-- PROBLEM TO SOLVE --
Which lines in the entries below contain the string "screenshot"? Show each of them in full.

-- DATA TO USE --
══════

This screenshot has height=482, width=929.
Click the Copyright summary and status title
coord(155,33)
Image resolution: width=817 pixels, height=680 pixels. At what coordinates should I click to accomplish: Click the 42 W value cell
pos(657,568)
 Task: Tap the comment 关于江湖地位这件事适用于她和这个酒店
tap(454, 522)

══════

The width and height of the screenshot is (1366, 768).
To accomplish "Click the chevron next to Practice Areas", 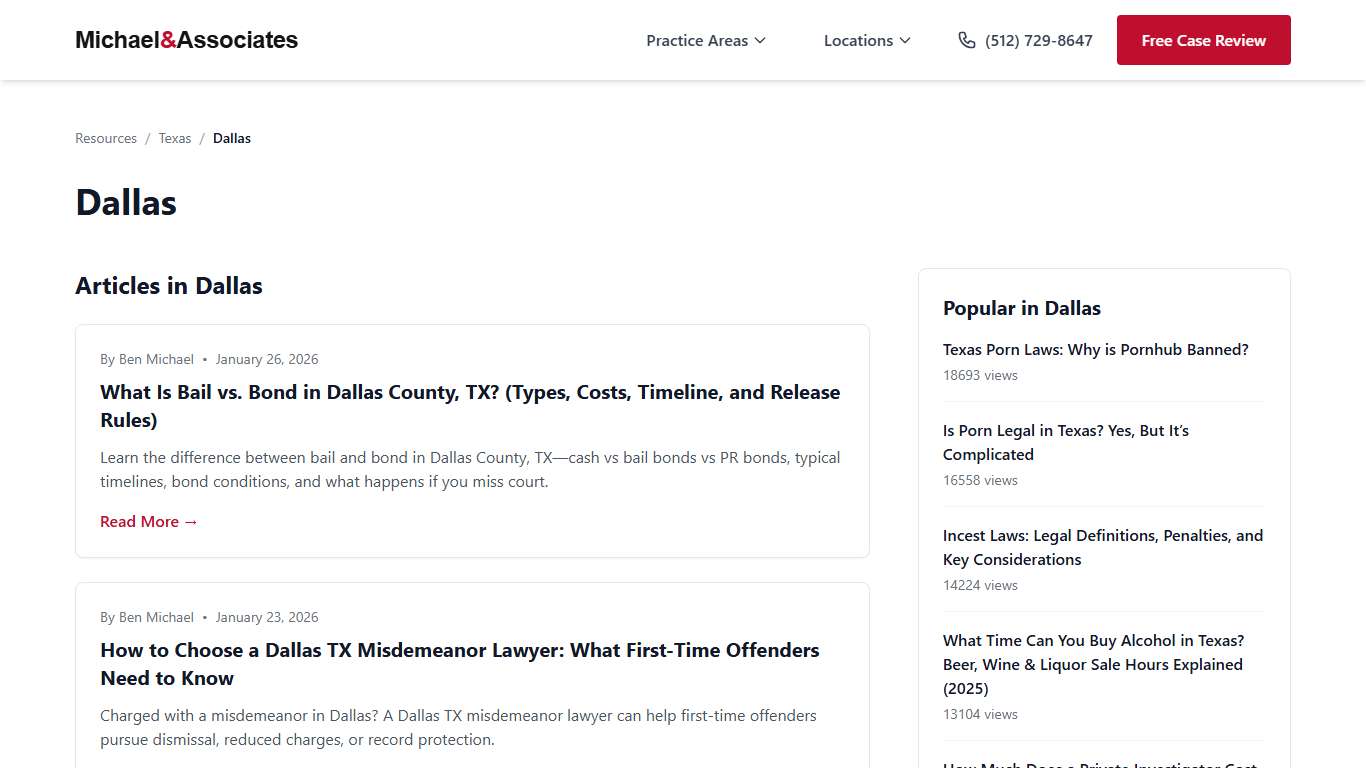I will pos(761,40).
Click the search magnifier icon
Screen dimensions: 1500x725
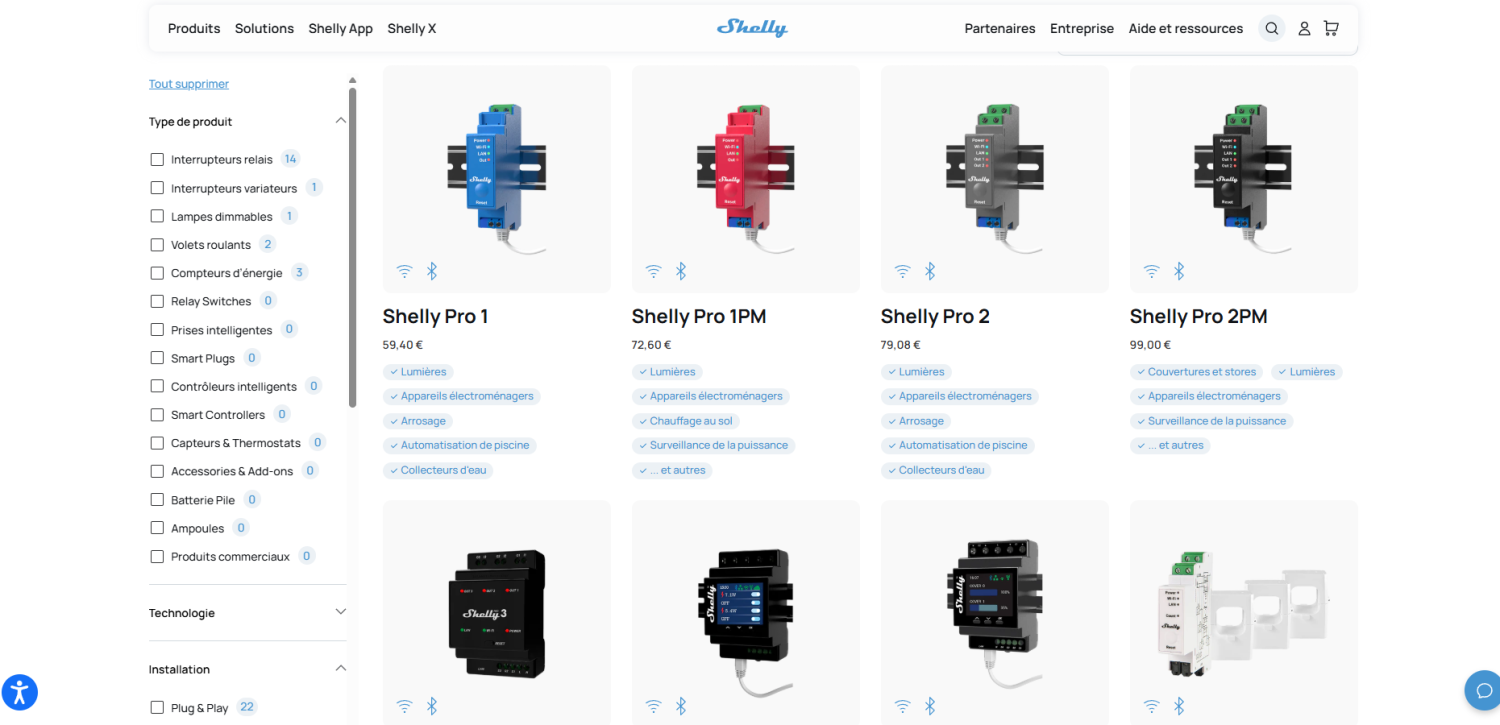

══════

-- PROBLEM SOLUTION --
This screenshot has height=482, width=929.
The width and height of the screenshot is (1366, 768).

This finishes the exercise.